Class of 63 German 0-6-0 locomotives

The Prussian G 4.3 was a class of 0-6-0 goods locomotive of the Prussian State Railways; they were manufactured between 1903 and 1907 by Union Giesserei in Königsberg. The type was developed with the aim of improving the running characteristics of 6-coupled locomotives. They proved a more capable design than the normal-type (G 4.2), and so had a higher maximum speed of 60 km/h.
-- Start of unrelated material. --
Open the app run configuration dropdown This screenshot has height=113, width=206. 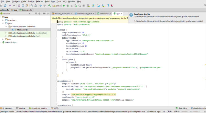57,5

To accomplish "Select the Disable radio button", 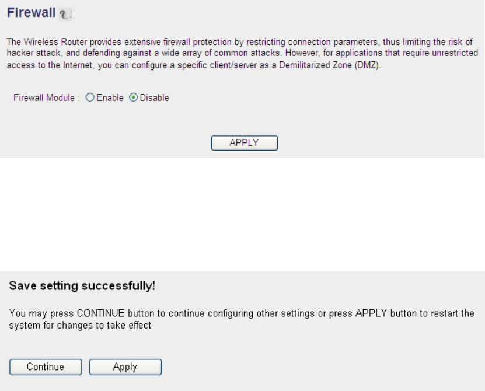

However, they were quickly outclassed by increasing weight of freight trains.

They were used for passenger and ordinary freight services, as well as express freight trains, mainly in the eastern divisions. Only 63 locomotives were manufactured, of which 39 were included in the 1923 DRG renumbering plan, as 53 296 and 297, and 53 301 to 53 337. In the final 1925 plan, the Reichsbahn renumbered the remaining 28 locomotives as 53 301 to 53 328. They were all retired by 1928.

After World War I, ten locomotives were transferred to Poland, and five to the Free City of Danzig. The PKP operated all 15 as class Th4. Nine locomotives were transferred to Belgium; they were not renumbered, and all were retired in 1923.
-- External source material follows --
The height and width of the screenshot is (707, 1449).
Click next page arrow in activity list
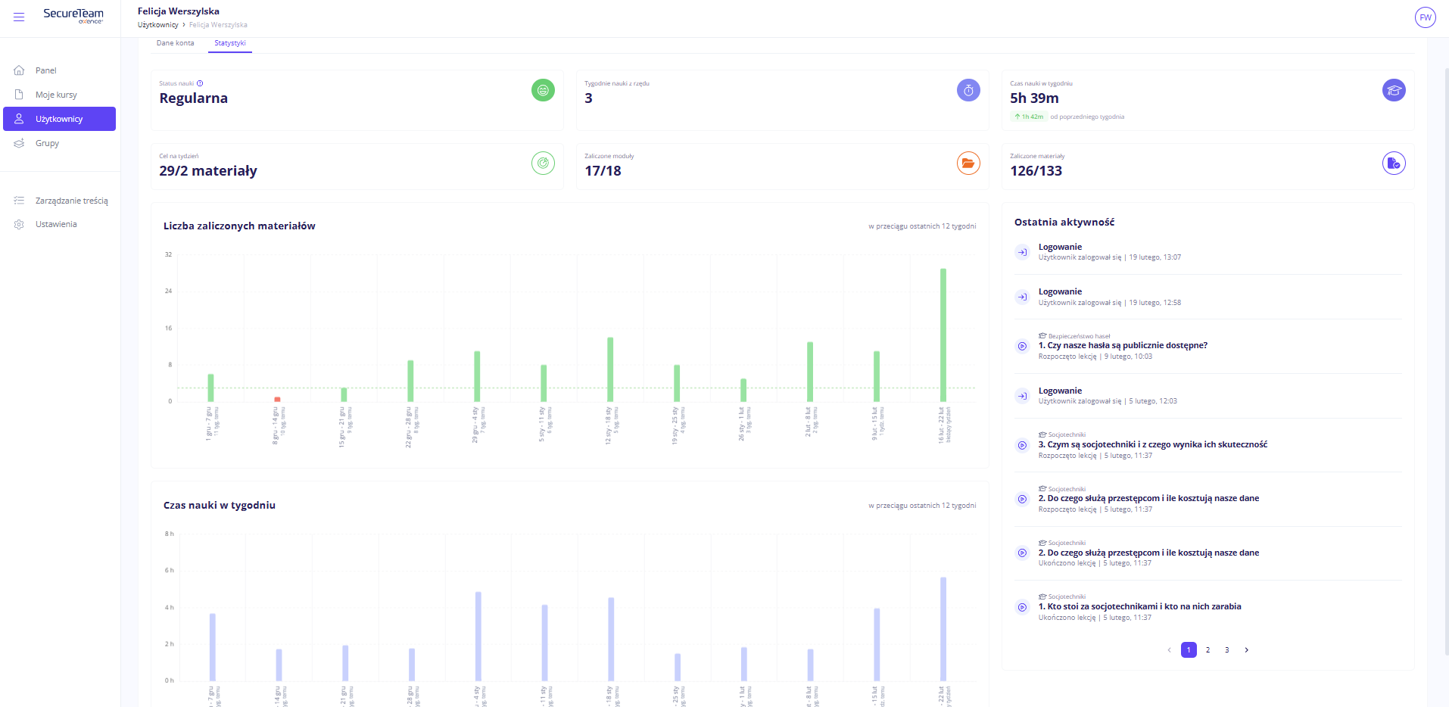[1246, 650]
During World War II, three of the Danzig locomotives were taken back into the Reichsbahn fleet as 53 7751 to 53 7753. They passed to Deutsche Bundesbahn at the end of the war; one was sold to a sugar factory in 1946, but all were retired in 1951.

The locomotives were coupled to type pr 3 T 10.5 or pr 3 T 12 tenders.